Every week, several dozen Brooks students get together for an hour after school to play board games. No, not Monopoly, Risk, or Connect Fours. These games have names like Pandemic, Settlers of Catan and Fluxx.  

“These games require aspiring cognitive thinkers to really think about what’s going on,” said Brooks Gamers Club Co-Sponsor Art Barnett, who teaches language arts at the Bolingbrook school. “They don’t realize they’re learning critical thinking skills because they’re just having fun.”

Barnett considers himself a board game nut, having attended the annual Gen Con gaming convention for many years and even designing one game of his own. He used to coach the chess team but switched to Gamers Club because chess “is too basic and it’s not as interesting as these games.”

Most of the games come from his vast collection at home or from co-sponsor William Nunez’ collection. And most of them were designed in Europe.

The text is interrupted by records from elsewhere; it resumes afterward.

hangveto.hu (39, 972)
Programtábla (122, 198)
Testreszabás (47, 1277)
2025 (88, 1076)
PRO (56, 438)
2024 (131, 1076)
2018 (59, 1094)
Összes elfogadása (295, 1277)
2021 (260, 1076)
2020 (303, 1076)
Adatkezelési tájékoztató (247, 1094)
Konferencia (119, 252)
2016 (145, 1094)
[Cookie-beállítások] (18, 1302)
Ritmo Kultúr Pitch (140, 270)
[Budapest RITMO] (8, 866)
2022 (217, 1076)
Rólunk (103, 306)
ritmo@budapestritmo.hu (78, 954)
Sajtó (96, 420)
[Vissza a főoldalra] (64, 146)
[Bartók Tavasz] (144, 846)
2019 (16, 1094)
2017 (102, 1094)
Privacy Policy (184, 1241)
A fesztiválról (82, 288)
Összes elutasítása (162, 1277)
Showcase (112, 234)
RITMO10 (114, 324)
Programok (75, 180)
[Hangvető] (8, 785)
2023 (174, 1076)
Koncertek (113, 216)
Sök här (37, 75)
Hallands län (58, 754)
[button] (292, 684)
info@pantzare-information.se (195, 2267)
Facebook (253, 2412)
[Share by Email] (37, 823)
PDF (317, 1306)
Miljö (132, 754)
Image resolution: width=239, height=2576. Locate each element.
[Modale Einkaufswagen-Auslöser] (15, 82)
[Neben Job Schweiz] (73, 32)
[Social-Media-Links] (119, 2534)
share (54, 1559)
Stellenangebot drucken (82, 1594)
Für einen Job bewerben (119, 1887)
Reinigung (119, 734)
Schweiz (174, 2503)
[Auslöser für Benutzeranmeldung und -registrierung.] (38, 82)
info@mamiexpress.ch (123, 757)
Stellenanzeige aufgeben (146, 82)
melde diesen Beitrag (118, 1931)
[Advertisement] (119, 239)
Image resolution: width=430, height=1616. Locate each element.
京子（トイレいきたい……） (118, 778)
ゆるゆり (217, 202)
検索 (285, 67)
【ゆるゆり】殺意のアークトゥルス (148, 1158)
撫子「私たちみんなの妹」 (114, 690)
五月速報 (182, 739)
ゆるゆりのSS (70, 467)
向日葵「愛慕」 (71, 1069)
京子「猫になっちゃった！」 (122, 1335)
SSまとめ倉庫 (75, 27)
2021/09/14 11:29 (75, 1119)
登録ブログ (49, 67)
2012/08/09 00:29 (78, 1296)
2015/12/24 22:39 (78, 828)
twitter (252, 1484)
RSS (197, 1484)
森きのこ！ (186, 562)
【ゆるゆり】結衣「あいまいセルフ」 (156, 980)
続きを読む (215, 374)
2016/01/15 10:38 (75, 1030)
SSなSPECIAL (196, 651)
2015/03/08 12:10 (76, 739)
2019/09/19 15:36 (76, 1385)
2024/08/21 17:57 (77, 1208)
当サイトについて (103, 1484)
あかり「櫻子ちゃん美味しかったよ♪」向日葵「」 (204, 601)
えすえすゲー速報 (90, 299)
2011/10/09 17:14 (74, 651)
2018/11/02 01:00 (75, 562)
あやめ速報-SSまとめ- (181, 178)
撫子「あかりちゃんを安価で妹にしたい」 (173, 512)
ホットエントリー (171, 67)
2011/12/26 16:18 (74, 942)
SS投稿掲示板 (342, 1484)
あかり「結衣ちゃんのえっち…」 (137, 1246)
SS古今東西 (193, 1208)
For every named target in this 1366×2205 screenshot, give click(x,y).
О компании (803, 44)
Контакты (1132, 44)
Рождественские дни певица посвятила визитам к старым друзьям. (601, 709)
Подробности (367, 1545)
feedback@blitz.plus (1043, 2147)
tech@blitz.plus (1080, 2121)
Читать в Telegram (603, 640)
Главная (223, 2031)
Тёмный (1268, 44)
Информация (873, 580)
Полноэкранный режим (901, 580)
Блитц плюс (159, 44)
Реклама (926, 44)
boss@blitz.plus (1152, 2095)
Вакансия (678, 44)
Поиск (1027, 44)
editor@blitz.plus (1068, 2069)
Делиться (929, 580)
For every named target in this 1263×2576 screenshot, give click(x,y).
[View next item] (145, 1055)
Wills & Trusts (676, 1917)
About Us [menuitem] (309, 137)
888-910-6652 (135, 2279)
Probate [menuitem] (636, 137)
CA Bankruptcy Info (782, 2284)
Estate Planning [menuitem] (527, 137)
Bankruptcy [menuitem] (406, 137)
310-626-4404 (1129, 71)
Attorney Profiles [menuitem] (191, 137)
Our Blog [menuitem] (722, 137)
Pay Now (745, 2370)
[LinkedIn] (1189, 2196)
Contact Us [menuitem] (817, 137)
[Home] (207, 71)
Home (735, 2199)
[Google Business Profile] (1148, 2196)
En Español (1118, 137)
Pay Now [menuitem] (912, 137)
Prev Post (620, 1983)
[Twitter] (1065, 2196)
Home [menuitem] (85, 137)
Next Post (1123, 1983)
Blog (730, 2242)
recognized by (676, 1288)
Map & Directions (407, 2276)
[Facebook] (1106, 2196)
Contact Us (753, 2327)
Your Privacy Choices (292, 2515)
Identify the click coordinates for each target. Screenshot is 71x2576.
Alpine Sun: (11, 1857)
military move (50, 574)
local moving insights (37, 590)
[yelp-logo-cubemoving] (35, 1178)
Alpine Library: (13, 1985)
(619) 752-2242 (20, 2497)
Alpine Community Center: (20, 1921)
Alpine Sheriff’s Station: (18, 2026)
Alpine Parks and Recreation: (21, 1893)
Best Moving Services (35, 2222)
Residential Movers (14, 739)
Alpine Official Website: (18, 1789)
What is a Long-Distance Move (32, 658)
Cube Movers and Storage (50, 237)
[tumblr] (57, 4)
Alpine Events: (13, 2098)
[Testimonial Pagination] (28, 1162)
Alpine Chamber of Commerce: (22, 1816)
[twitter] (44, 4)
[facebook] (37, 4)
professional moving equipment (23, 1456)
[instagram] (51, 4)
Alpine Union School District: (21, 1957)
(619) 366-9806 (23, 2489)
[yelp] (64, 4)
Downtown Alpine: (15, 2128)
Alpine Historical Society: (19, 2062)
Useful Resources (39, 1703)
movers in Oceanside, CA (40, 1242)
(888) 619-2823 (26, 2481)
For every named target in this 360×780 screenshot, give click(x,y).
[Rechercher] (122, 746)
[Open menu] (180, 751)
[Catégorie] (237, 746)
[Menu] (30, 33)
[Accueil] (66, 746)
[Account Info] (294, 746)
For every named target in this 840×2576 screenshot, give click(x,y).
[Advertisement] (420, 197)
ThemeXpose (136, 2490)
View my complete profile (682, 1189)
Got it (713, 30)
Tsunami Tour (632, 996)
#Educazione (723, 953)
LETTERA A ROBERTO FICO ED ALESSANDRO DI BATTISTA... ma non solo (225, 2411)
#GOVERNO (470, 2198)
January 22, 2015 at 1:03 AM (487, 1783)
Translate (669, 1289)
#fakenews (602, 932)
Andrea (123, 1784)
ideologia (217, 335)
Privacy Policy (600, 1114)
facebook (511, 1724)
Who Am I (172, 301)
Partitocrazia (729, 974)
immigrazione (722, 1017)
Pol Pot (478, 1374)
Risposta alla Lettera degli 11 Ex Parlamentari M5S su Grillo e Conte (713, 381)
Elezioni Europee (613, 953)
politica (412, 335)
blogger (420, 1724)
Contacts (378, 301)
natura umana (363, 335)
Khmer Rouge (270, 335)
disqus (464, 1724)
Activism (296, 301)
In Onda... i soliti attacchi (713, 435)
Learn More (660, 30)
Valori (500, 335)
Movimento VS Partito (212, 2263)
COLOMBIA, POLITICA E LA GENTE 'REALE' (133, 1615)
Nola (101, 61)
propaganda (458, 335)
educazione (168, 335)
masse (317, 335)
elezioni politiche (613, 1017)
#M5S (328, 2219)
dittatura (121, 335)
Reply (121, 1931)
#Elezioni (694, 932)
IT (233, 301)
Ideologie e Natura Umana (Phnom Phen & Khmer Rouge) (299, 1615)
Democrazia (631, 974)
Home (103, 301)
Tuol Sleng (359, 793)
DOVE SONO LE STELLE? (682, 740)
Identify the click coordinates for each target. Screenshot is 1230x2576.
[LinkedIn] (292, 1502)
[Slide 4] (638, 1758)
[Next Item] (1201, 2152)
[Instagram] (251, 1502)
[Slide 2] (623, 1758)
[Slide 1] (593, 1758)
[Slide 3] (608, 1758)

“Once I teach these students a game, they teach each other,” Barnett said. “You can do cooperative learning in a classroom at a minimal level, but if you really want to know what cooperative learning is all about, you need to come to Gamers Club.”

Barnett admits it’s a challenge to convince today’s teens to put down their video games and play board games. But once they come to Gamers Club “they love working together to beat the board.”

“These kids are getting life lessons and they don’t even realize it,” Barnett said. “I see the little twinkle in their eye when they walk away and I know they’ve learned something.”